### Records to use
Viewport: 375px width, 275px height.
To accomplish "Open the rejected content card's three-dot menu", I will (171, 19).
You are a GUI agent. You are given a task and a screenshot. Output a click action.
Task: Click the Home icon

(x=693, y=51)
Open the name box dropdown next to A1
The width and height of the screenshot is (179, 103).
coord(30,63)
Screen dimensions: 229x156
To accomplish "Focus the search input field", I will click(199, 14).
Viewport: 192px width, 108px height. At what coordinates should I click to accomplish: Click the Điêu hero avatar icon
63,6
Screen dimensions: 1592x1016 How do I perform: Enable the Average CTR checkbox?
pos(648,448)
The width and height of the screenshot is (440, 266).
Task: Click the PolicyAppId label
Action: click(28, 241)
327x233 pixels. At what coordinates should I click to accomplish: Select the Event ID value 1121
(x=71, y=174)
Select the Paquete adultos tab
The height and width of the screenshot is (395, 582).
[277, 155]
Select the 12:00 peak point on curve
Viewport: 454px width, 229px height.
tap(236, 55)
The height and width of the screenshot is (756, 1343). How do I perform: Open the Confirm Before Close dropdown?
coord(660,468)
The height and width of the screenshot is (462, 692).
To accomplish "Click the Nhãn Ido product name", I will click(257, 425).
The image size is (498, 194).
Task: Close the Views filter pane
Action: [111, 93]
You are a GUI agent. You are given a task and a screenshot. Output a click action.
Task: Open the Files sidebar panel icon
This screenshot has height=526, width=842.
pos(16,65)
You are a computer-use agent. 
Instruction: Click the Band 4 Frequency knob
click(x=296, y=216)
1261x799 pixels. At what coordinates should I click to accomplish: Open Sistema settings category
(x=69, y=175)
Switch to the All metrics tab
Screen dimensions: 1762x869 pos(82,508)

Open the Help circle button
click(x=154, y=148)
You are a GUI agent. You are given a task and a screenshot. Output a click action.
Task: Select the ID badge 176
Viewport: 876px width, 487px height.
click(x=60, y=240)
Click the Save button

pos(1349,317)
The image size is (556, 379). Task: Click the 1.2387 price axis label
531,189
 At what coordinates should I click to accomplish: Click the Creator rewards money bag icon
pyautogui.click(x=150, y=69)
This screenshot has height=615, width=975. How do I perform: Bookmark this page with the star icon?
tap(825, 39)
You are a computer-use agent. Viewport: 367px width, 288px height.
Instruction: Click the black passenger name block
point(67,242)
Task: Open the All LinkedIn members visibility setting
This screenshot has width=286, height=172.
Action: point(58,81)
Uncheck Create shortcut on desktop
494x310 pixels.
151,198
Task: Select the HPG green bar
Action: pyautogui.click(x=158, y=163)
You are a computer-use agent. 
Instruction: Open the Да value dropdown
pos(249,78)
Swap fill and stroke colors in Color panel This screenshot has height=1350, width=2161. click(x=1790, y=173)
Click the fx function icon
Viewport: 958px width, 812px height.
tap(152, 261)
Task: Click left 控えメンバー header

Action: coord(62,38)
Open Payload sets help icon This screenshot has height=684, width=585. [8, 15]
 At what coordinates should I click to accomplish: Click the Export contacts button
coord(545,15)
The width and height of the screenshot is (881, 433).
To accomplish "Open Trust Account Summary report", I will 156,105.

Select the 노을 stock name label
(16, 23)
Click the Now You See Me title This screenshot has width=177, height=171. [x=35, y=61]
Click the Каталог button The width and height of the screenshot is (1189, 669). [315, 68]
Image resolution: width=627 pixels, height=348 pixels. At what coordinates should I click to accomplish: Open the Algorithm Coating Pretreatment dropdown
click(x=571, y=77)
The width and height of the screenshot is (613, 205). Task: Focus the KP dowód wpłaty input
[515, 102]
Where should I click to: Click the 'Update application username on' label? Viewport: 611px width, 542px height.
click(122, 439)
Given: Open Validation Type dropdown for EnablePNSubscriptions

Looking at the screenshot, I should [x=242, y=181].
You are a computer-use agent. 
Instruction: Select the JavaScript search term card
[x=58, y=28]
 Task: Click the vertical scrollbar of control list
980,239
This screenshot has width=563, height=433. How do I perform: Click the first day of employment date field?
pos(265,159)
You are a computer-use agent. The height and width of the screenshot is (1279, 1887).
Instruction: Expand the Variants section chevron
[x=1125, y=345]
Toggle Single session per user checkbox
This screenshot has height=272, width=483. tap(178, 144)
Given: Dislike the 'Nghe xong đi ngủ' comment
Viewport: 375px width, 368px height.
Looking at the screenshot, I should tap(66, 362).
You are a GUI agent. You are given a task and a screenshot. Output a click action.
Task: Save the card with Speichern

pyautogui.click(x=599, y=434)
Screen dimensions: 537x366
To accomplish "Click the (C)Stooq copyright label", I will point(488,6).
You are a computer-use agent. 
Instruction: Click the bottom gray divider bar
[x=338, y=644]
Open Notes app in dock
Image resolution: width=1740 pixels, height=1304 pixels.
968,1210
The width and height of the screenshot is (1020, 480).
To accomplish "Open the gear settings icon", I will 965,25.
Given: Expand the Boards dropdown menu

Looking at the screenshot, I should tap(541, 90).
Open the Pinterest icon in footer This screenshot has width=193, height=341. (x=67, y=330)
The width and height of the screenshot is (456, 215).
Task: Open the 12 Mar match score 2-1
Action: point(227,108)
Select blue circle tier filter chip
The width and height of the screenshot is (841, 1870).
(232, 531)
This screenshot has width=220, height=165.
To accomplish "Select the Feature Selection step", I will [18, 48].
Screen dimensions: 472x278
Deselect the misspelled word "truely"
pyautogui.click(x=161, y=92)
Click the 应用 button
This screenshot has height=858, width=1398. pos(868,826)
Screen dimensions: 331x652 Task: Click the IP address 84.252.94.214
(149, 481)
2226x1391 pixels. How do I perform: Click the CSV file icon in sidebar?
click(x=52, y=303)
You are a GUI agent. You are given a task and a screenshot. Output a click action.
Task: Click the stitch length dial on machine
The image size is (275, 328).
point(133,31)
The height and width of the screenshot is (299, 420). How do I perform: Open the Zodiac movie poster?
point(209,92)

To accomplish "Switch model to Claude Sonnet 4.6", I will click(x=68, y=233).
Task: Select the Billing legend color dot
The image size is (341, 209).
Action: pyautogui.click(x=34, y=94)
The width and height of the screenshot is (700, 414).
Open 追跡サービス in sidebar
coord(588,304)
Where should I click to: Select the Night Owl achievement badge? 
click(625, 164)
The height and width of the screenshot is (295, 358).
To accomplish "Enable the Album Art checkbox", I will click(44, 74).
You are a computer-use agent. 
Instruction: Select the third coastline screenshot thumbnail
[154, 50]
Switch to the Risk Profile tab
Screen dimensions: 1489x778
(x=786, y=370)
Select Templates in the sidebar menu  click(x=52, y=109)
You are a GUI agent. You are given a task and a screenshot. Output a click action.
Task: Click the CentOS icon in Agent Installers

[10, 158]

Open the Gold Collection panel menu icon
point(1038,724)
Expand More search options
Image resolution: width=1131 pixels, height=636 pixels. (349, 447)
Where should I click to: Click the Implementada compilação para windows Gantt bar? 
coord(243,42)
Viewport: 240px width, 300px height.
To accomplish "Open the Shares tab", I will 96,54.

### What is asked
Print the material above again, line for line with no changes, from the first line to the last.

### Exercise answer
Viewport: 375px width, 275px height.
To accomplish "Open the rejected content card's three-dot menu", I will (171, 19).
You are a GUI agent. You are given a task and a screenshot. Output a click action.
Task: Click the Home icon

(x=693, y=51)
Open the name box dropdown next to A1
The width and height of the screenshot is (179, 103).
coord(30,63)
Screen dimensions: 229x156
To accomplish "Focus the search input field", I will click(199, 14).
Viewport: 192px width, 108px height. At what coordinates should I click to accomplish: Click the Điêu hero avatar icon
63,6
Screen dimensions: 1592x1016 How do I perform: Enable the Average CTR checkbox?
pos(648,448)
The width and height of the screenshot is (440, 266).
Task: Click the PolicyAppId label
Action: click(28, 241)
327x233 pixels. At what coordinates should I click to accomplish: Select the Event ID value 1121
(x=71, y=174)
Select the Paquete adultos tab
The height and width of the screenshot is (395, 582).
[277, 155]
Select the 12:00 peak point on curve
Viewport: 454px width, 229px height.
tap(236, 55)
The height and width of the screenshot is (756, 1343). How do I perform: Open the Confirm Before Close dropdown?
coord(660,468)
The height and width of the screenshot is (462, 692).
To accomplish "Click the Nhãn Ido product name", I will click(257, 425).
The image size is (498, 194).
Task: Close the Views filter pane
Action: [111, 93]
You are a GUI agent. You are given a task and a screenshot. Output a click action.
Task: Open the Files sidebar panel icon
This screenshot has height=526, width=842.
pos(16,65)
You are a computer-use agent. 
Instruction: Click the Band 4 Frequency knob
click(x=296, y=216)
1261x799 pixels. At what coordinates should I click to accomplish: Open Sistema settings category
(x=69, y=175)
Switch to the All metrics tab
Screen dimensions: 1762x869 pos(82,508)

Open the Help circle button
click(x=154, y=148)
You are a GUI agent. You are given a task and a screenshot. Output a click action.
Task: Select the ID badge 176
Viewport: 876px width, 487px height.
click(x=60, y=240)
Click the Save button

pos(1349,317)
The image size is (556, 379). Task: Click the 1.2387 price axis label
531,189
 At what coordinates should I click to accomplish: Click the Creator rewards money bag icon
pyautogui.click(x=150, y=69)
This screenshot has height=615, width=975. How do I perform: Bookmark this page with the star icon?
tap(825, 39)
You are a computer-use agent. Viewport: 367px width, 288px height.
Instruction: Click the black passenger name block
point(67,242)
Task: Open the All LinkedIn members visibility setting
This screenshot has width=286, height=172.
Action: point(58,81)
Uncheck Create shortcut on desktop
494x310 pixels.
151,198
Task: Select the HPG green bar
Action: pyautogui.click(x=158, y=163)
You are a computer-use agent. 
Instruction: Open the Да value dropdown
pos(249,78)
Swap fill and stroke colors in Color panel This screenshot has height=1350, width=2161. click(x=1790, y=173)
Click the fx function icon
Viewport: 958px width, 812px height.
tap(152, 261)
Task: Click left 控えメンバー header

Action: coord(62,38)
Open Payload sets help icon This screenshot has height=684, width=585. [8, 15]
 At what coordinates should I click to accomplish: Click the Export contacts button
coord(545,15)
The width and height of the screenshot is (881, 433).
To accomplish "Open Trust Account Summary report", I will 156,105.

Select the 노을 stock name label
(16, 23)
Click the Now You See Me title This screenshot has width=177, height=171. [x=35, y=61]
Click the Каталог button The width and height of the screenshot is (1189, 669). [315, 68]
Image resolution: width=627 pixels, height=348 pixels. At what coordinates should I click to accomplish: Open the Algorithm Coating Pretreatment dropdown
click(x=571, y=77)
The width and height of the screenshot is (613, 205). Task: Focus the KP dowód wpłaty input
[515, 102]
Where should I click to: Click the 'Update application username on' label? Viewport: 611px width, 542px height.
click(122, 439)
Given: Open Validation Type dropdown for EnablePNSubscriptions

Looking at the screenshot, I should [x=242, y=181].
You are a computer-use agent. 
Instruction: Select the JavaScript search term card
[x=58, y=28]
 Task: Click the vertical scrollbar of control list
980,239
This screenshot has width=563, height=433. How do I perform: Click the first day of employment date field?
pos(265,159)
You are a computer-use agent. The height and width of the screenshot is (1279, 1887).
Instruction: Expand the Variants section chevron
[x=1125, y=345]
Toggle Single session per user checkbox
This screenshot has height=272, width=483. tap(178, 144)
Given: Dislike the 'Nghe xong đi ngủ' comment
Viewport: 375px width, 368px height.
Looking at the screenshot, I should tap(66, 362).
You are a GUI agent. You are given a task and a screenshot. Output a click action.
Task: Save the card with Speichern

pyautogui.click(x=599, y=434)
Screen dimensions: 537x366
To accomplish "Click the (C)Stooq copyright label", I will point(488,6).
You are a computer-use agent. 
Instruction: Click the bottom gray divider bar
[x=338, y=644]
Open Notes app in dock
Image resolution: width=1740 pixels, height=1304 pixels.
968,1210
The width and height of the screenshot is (1020, 480).
To accomplish "Open the gear settings icon", I will 965,25.
Given: Expand the Boards dropdown menu

Looking at the screenshot, I should tap(541, 90).
Open the Pinterest icon in footer This screenshot has width=193, height=341. (x=67, y=330)
The width and height of the screenshot is (456, 215).
Task: Open the 12 Mar match score 2-1
Action: point(227,108)
Select blue circle tier filter chip
The width and height of the screenshot is (841, 1870).
(232, 531)
This screenshot has width=220, height=165.
To accomplish "Select the Feature Selection step", I will [18, 48].
Screen dimensions: 472x278
Deselect the misspelled word "truely"
pyautogui.click(x=161, y=92)
Click the 应用 button
This screenshot has height=858, width=1398. pos(868,826)
Screen dimensions: 331x652 Task: Click the IP address 84.252.94.214
(149, 481)
2226x1391 pixels. How do I perform: Click the CSV file icon in sidebar?
click(x=52, y=303)
You are a GUI agent. You are given a task and a screenshot. Output a click action.
Task: Click the stitch length dial on machine
The image size is (275, 328).
point(133,31)
The height and width of the screenshot is (299, 420). How do I perform: Open the Zodiac movie poster?
point(209,92)

To accomplish "Switch model to Claude Sonnet 4.6", I will click(x=68, y=233).
Task: Select the Billing legend color dot
The image size is (341, 209).
Action: pyautogui.click(x=34, y=94)
The width and height of the screenshot is (700, 414).
Open 追跡サービス in sidebar
coord(588,304)
Where should I click to: Select the Night Owl achievement badge? 
click(625, 164)
The height and width of the screenshot is (295, 358).
To accomplish "Enable the Album Art checkbox", I will click(44, 74).
You are a computer-use agent. 
Instruction: Select the third coastline screenshot thumbnail
[154, 50]
Switch to the Risk Profile tab
Screen dimensions: 1489x778
(x=786, y=370)
Select Templates in the sidebar menu  click(x=52, y=109)
You are a GUI agent. You are given a task and a screenshot. Output a click action.
Task: Click the CentOS icon in Agent Installers

[10, 158]

Open the Gold Collection panel menu icon
point(1038,724)
Expand More search options
Image resolution: width=1131 pixels, height=636 pixels. (349, 447)
Where should I click to: Click the Implementada compilação para windows Gantt bar? 
coord(243,42)
Viewport: 240px width, 300px height.
To accomplish "Open the Shares tab", I will 96,54.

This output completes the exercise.